Could it be that My Love’s lithe form will be so misshapen in a few months? The thought made me shudder.
“You’ve named it Tyler?”
“Uh-huh. We know it’s going to be a boy. He’s due at the end of May. Nick, want to see your brother?”
“Is it compulsory? And please call me Rick.”
It was. Joanie took me upstairs to the lavishly furnished nursery. Noel Lance Wescott was lying in his crib and picking his nose. He took one look at me and started to howl. Joanie picked him up and he copped a nice feel. He was a Twisp all right. He even looked like Dad. I pointed this out to my sister when Noel’s 200-decibel screeching at last subsided.
“I finally got the whole story from Mom in jail,” Joanie replied. “When Dad was still living in Marin, she went over one weekend to hound him for your child-support payment. He opened a bottle of wine, they wound up in bed, and she never even got the check.”
“But they’ve hated each other for years.”
“I thought so too, Rick, but I guess there was some kind of spark left.”
Little Noel is a real Twisp. That is such a shock. And so gross.
WEDNESDAY, April 7 — I spent the night in the guest room, grabbing a few snatches of sleep here and there in between violent Noel outbursts. I can’t believe someone hasn’t made a fortune building soundproof isolation chambers for screaming infants. Just how is a person supposed to cope? Joanie thinks Noel has regressed because he misses his mom. That hardly seems possible, but I suppose he hasn’t known the woman for long.
Speaking of Mom’s male offspring, I’ve search all through the house without discovering a single Nick Twisp item. Not even a spare sock to add to my skimpy pack. I’ve been completely expunged from my maternal home. Good thing Nick is no longer with us to receive these gratuitous “don’t exist” messages.
Joanie stuck a bottle in Noel’s face so we could converse over breakfast. Sheeni’s check arrived on Monday. Joanie immediately deposited it in a laid-back bank in Berkeley in a new account she
opened under an assumed name. The bad news is it might take a week or more to clear. Meanwhile, Mom continues to chill in the slammer. The worse news is they want to use another big chunk of my $60,000 to hire a lawyer. I suggested Joanie find someone offering budget rates.

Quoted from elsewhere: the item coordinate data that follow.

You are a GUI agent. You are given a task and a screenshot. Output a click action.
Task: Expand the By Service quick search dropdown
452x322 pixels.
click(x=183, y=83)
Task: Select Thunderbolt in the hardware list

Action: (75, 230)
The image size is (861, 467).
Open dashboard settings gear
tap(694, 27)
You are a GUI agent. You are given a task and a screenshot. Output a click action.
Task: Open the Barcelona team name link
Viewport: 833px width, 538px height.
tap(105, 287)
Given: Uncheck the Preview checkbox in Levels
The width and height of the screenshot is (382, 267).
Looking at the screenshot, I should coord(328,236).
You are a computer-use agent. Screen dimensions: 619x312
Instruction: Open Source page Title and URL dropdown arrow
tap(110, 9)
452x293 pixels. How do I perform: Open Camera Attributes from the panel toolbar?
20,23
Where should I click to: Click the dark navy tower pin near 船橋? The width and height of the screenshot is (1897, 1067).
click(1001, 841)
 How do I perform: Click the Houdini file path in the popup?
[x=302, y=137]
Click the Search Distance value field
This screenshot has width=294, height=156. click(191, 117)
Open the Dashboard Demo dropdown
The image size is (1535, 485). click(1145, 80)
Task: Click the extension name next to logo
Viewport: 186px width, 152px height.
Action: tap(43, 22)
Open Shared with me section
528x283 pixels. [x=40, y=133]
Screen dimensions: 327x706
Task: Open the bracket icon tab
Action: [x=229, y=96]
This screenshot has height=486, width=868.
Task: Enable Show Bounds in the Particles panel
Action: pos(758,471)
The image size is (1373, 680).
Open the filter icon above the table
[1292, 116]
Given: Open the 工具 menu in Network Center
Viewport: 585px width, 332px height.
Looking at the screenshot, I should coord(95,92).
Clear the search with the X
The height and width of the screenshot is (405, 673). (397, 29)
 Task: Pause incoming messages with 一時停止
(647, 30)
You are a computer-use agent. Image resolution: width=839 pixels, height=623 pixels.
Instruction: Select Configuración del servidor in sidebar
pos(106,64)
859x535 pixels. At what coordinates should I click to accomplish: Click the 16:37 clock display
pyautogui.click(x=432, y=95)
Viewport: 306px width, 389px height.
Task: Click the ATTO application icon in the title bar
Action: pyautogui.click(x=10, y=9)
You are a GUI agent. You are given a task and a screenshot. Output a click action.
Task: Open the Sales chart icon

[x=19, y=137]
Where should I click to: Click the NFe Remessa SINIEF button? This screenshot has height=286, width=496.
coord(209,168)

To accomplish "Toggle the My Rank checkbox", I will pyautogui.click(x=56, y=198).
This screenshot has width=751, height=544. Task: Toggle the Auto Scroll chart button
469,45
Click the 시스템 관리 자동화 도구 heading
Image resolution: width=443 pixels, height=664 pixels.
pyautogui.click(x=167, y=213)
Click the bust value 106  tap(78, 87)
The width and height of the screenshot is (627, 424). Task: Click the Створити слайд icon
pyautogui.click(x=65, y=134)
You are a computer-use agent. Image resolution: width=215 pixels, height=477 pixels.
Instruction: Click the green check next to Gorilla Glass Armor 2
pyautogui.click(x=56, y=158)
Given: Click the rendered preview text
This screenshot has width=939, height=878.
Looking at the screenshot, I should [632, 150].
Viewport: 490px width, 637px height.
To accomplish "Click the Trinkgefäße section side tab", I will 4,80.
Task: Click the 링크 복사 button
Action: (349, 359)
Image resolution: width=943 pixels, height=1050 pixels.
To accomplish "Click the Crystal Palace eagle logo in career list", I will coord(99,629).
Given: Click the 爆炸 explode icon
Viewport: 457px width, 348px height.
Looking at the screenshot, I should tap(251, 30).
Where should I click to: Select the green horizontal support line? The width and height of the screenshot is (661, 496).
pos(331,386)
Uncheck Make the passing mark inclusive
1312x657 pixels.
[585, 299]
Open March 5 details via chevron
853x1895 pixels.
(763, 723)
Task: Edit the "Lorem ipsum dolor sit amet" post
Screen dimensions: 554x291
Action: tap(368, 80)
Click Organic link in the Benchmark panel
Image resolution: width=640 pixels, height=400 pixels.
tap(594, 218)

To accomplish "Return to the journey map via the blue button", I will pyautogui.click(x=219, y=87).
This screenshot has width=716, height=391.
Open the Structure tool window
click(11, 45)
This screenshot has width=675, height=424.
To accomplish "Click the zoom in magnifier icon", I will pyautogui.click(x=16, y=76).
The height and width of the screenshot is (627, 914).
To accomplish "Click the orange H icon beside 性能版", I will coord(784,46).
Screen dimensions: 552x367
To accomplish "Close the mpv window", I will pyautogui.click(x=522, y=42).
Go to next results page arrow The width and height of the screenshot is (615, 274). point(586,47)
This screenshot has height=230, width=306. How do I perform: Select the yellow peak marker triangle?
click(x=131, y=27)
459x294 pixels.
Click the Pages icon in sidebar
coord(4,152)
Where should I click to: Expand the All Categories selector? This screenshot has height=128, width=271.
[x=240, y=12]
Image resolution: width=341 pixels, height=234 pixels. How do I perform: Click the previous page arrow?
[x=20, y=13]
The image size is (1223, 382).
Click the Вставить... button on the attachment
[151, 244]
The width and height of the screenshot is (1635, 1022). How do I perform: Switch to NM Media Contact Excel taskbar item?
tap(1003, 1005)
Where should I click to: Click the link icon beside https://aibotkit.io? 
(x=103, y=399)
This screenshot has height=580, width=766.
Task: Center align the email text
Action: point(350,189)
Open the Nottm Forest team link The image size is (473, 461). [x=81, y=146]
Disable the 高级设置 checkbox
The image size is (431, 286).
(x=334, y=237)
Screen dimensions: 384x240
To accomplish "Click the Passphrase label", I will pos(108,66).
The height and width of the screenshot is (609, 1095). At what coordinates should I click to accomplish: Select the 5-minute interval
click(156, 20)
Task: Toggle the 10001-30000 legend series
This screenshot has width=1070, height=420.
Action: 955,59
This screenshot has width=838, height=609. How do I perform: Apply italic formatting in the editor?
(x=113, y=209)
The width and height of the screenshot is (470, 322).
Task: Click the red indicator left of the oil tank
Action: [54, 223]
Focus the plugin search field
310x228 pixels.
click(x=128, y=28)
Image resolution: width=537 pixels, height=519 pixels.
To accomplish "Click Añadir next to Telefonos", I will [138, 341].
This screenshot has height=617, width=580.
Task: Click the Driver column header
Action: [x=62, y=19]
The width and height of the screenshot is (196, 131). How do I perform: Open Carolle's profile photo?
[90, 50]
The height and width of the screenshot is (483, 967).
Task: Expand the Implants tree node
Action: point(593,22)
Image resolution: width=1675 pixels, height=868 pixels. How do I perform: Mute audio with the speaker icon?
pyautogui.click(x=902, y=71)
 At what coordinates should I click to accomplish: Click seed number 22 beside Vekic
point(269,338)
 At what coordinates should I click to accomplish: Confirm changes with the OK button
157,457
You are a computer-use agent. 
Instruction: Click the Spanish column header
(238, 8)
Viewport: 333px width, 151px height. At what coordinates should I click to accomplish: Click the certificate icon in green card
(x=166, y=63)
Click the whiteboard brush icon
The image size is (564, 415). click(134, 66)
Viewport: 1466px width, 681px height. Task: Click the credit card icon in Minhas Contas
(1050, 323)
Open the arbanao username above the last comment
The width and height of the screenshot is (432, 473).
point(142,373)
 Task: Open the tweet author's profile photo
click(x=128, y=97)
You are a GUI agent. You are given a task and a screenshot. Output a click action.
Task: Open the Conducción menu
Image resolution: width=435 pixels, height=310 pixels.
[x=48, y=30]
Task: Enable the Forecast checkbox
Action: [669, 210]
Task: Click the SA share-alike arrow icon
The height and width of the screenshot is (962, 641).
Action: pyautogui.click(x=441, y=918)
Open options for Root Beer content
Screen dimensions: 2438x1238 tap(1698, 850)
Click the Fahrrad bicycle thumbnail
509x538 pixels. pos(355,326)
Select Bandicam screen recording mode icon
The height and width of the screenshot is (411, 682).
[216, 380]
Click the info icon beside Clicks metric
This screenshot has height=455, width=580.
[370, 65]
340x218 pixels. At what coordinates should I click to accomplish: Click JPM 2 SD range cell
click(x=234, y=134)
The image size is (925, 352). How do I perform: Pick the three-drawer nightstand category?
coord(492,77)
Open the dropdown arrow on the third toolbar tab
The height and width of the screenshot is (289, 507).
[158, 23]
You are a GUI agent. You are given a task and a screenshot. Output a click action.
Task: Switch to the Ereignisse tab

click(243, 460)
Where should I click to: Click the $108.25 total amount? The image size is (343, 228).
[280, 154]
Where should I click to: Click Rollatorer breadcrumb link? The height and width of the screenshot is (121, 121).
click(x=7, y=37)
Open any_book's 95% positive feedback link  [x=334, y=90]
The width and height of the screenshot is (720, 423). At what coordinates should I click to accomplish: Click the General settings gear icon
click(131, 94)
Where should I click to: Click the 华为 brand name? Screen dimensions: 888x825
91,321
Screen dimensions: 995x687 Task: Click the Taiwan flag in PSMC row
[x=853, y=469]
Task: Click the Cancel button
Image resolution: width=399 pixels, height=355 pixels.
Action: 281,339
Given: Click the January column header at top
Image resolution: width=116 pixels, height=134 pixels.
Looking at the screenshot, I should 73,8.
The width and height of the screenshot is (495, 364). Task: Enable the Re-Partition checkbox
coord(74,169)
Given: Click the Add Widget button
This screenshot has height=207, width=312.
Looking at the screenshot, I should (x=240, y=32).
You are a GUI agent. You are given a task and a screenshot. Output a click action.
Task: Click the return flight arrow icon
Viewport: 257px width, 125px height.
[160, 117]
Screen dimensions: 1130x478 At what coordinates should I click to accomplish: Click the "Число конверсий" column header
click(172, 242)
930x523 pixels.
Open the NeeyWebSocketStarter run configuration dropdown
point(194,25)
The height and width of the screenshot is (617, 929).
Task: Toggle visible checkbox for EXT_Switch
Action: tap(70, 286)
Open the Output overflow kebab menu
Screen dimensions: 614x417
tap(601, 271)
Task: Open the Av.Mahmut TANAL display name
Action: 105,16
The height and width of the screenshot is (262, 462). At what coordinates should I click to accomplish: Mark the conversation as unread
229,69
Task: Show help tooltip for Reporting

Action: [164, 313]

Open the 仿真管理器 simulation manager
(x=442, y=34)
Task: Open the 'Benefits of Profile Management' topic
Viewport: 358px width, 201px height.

Perhaps a student attorney whose legal training is still fresh in their mind. Besides, those kids have to start their careers somewhere.
Lance remains in the hospital, but is now out of intensive care. No, Joanie hasn’t visited him, but she did send him a card. Reconstruction surgery starts this week. I say why bother? Better yet, perhaps they could minimize costs and fuss by altering him into a Lancette.